It’s a strange thing, carrying a camera in your pocket at all times.


In some ways, it feels like a loss. The ease of documenting everything has quietly reshaped how we experience the world. Moments that once belonged only to us now pass through a lens first. House parties feel rarer, dancing feels more restrained. There’s a subtle awareness that anything can be recorded, shared, and turned into something unintended. People hold back, not because they want to, but because they know they’re being watched.


And yet, it’s also a gift.


To be able to preserve a moment, instantly, effortlessly is something previous generations never had. A laugh, a fleeting light, a quiet in-between. All of it can be held onto.


I was thinking about that on a recent two-week road trip. I made a deliberate choice to leave my professional cameras at home. I didn’t want to feel that pull to document everything, to turn every moment into work. I brought along a small 35mm point-and-shoot instead. Something simple, something limiting. Just 24 exposures. Each frame would have to matter.


But almost immediately, it stopped working. Not entirely surprising, considering it came from a garage sale. So I did what we all do. I reached into my pocket and pulled out my iPhone.


And somewhere in that moment, the tension softened.

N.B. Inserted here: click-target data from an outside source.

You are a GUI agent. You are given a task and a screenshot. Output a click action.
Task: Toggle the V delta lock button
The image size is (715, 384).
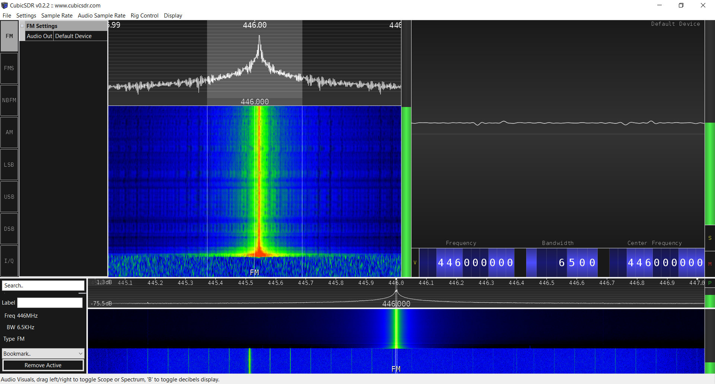point(415,262)
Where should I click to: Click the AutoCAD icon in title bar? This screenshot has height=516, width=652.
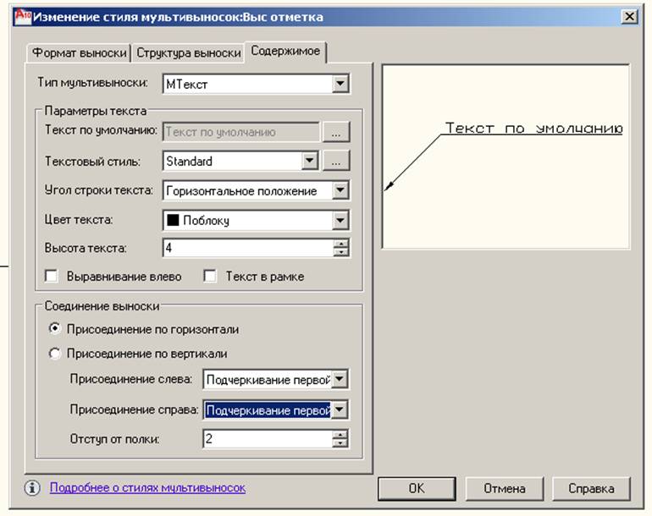22,16
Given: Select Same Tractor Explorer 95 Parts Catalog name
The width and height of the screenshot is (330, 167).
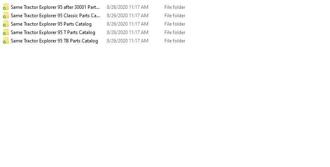Looking at the screenshot, I should pos(51,24).
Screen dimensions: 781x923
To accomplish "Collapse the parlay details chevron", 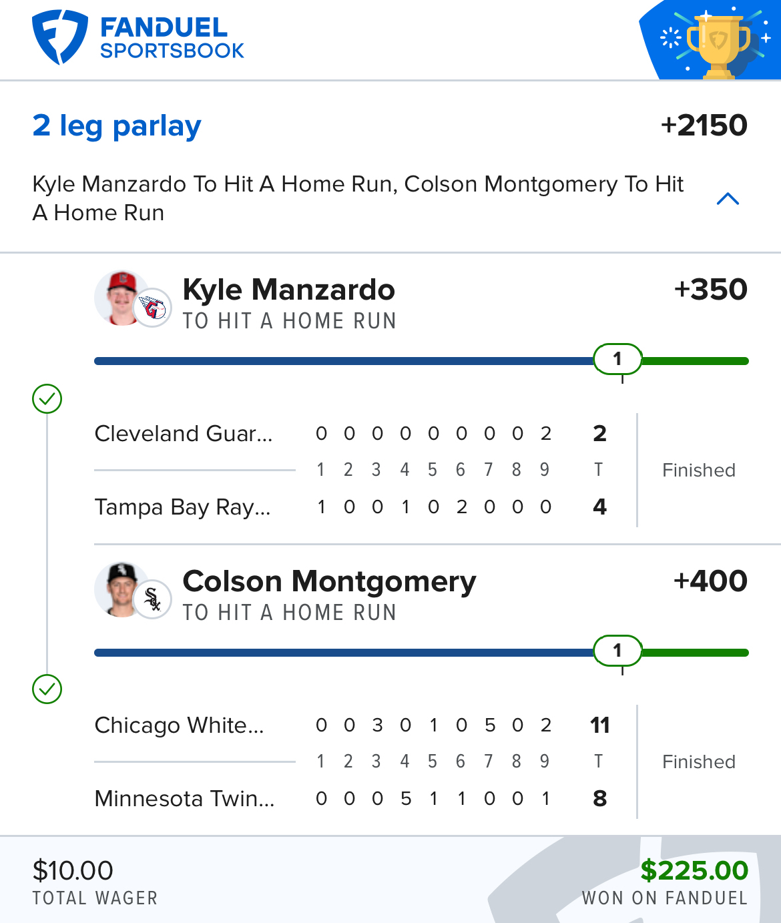I will point(728,199).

As much as I wanted to step away from documenting, I realized I was grateful to have something, anything, that allowed me to bring pieces of that trip home. Not perfectly, not deliberately, but honestly.


Maybe that’s what it comes down to. The camera in our pocket is both a barrier and a bridge. It can pull us out of a moment, but it can also help us hold onto it.


And maybe the real balance isn’t in choosing one or the other, but in learning when to simply be there, and when to quietly press the shutter.